Blob Blame History Raw
commit c8136d5f0abe785223f4ea809073d6566aa36b58
Author: David Vossel <dvossel@redhat.com>
Date:   Wed Sep 25 18:14:13 2013 -0400

    RemoteLXC port

diff --git a/configure.ac b/configure.ac
index 6c80891..cfc1b1f 100644
--- a/configure.ac
+++ b/configure.ac
@@ -1084,6 +1084,10 @@ CRM_CONFIG_DIR="${localstatedir}/lib/pacemaker/cib"
 AC_DEFINE_UNQUOTED(CRM_CONFIG_DIR,"$CRM_CONFIG_DIR", Where to keep configuration files)
 AC_SUBST(CRM_CONFIG_DIR)
 
+CRM_CONFIG_CTS="${localstatedir}/lib/pacemaker/cts"
+AC_DEFINE_UNQUOTED(CRM_CONFIG_CTS,"$CRM_CONFIG_CTS", Where to keep cts stateful data)
+AC_SUBST(CRM_CONFIG_CTS)
+
 CRM_LEGACY_CONFIG_DIR="${localstatedir}/lib/heartbeat/crm"
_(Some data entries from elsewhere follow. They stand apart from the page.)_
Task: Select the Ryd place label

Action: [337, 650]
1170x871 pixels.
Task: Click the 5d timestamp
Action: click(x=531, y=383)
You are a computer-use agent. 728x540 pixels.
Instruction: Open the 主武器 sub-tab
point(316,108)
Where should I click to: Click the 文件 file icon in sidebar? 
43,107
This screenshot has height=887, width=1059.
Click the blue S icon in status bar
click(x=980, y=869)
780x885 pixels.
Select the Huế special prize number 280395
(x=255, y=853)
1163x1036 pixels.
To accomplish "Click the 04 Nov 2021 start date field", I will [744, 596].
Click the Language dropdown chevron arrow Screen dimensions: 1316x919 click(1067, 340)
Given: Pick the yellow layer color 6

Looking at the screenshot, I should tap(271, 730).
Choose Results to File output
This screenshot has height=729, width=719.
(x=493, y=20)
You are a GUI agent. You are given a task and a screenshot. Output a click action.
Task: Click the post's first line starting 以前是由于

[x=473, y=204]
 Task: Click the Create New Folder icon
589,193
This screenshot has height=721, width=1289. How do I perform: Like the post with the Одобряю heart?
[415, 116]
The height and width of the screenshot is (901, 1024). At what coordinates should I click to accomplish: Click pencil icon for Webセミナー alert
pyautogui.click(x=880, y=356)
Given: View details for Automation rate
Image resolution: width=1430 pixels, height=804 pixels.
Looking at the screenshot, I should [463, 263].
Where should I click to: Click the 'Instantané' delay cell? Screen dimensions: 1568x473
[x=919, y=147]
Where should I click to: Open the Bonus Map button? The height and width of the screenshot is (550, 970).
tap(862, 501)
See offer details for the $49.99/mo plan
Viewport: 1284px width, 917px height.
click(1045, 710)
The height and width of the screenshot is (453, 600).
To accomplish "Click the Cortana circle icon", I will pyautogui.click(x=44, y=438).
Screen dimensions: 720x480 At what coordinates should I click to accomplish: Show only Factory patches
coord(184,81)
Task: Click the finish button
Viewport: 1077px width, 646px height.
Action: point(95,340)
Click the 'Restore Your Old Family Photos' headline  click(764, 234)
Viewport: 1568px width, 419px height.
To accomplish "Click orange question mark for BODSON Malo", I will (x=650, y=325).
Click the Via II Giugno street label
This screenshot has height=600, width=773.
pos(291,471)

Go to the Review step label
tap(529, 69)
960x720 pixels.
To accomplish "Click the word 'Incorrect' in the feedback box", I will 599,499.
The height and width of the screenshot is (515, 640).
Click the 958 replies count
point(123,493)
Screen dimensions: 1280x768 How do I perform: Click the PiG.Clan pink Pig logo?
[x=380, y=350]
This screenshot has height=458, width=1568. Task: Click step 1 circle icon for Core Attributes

 AC_DEFINE_UNQUOTED(CRM_LEGACY_CONFIG_DIR,"$CRM_LEGACY_CONFIG_DIR", Where Pacemaker used to keep configuration files)
 AC_SUBST(CRM_LEGACY_CONFIG_DIR)
@@ -1790,7 +1794,8 @@ cts/Makefile					        	\
 	cts/CTSvars.py						\
 	cts/LSBDummy						\
 	cts/benchmark/Makefile					\
-		cts/benchmark/clubench				\
+	cts/benchmark/clubench				\
+	cts/lxc_autogen.sh						\
 cib/Makefile							\
 crmd/Makefile							\
 pengine/Makefile						\
diff --git a/cts/CTSlab.py b/cts/CTSlab.py
index 58506c3..f7e183c 100755
--- a/cts/CTSlab.py
+++ b/cts/CTSlab.py
@@ -95,6 +95,7 @@ class LabEnvironment(CtsLab):
         #self["valgrind-opts"] = """--trace-children=no --num-callers=25 --gen-suppressions=all --suppressions="""+CTSvars.CTS_home+"""/cts.supp"""
 
         self["experimental-tests"] = 0
+        self["container-tests"] = 0
         self["valgrind-tests"] = 0
         self["unsafe-tests"] = 1
         self["loop-tests"] = 1
@@ -148,6 +149,7 @@ def usage(arg, status=1):
     print "\t [--no-unsafe-tests]          dont run tests that are unsafe for use with ocfs2/drbd"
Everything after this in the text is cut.